Это звучало как-то высокомерно и вызывало больше неприязни, нежели уважения. Ага – сейчас я вам нищету свою выкачу. Боже, какое счастье, если б это можно было отдавать машинистке и не знать всех этих бесконечных мытарств!

...Через пару лет знакомая привезла мне из поездки за границу маленький, но драгоценнейший презент: пузыречек мазилки и пачечку «Трип-Текса». Из пузыречка ты вывинчивал пробочку, внутри она продолжалась крохотной синтетической кисточкой, погруженной в белую эмульсию. Отжав внутри горлышка белую каплю, легчайшим касанием мини-кисточки ты замазывал опечатку – и через полминуты белое пятнышко затвердевало! И ты печатал нужное прямо поверху, и на финской бумаге это было практически незаметно!

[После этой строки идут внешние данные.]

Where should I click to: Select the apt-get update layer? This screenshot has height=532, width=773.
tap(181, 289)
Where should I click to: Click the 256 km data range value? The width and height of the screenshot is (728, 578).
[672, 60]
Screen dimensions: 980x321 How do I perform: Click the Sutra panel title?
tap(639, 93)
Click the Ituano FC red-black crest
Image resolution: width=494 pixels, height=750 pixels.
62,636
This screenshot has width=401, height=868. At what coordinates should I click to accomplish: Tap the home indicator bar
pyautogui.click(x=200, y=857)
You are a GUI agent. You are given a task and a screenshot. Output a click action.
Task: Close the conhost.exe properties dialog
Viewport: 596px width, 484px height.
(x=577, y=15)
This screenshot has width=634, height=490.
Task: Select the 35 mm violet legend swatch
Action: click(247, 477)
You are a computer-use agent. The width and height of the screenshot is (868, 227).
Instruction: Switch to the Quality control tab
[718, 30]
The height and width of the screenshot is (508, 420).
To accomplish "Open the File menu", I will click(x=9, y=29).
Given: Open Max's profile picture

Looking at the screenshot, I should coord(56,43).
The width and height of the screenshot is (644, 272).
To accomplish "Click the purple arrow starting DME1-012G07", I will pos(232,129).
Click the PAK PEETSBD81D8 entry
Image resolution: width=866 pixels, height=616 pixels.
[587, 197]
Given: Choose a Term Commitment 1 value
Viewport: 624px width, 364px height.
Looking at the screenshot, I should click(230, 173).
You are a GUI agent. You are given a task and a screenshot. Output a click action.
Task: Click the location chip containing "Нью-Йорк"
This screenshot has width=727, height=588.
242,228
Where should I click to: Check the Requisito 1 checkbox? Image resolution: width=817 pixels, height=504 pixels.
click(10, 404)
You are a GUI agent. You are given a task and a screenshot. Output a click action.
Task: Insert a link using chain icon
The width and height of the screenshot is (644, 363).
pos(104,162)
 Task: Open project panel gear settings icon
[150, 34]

А «Трип-Текс» представлял из себя пачечку бумажек размером с трамвайный билет. Подобно горчичникам, с одной стороны они были покрыты сухой белой тонкой эмульсией же. Ты вставлял такой листик в машинку между заправленным листом и лентой под удар литеры, и по опечатке печатал через этот листик, придерживая его двумя пальцами за краешек, те же неправильные буквы еще раз. И белый плотный порошок с листика вбивался ударом буквы точно в контуры этой напечатанной уже буквы. И она на листе переставала быть видной! Сухая белая краска повторным ударом через листик влипала в черную краску от ленты. Я был в восторге, поэтому так подробен. Не ясно? Ты подсовывал листик под ленту машинки и через него повторно печатал по опечатке те же буквы, теперь белым по черному. Белая в цвет бумаги краска ложилась точно поверх черных линий букв, и опечатка исчезала. Можно печатать по этому месту теперь правильно. Сразу, без пауз!!! Вот я и был потрясен прогрессом. Я берег листики, плотно пристраивая один выбитый контур к другому на прямоугольничке, где выбитые буквы просвечивали прозрачным.

62 знака строка. 29 строк страница. 1800 знаков страница, включая пробелы. 23 страницы авторский лист, 40 000 знаков.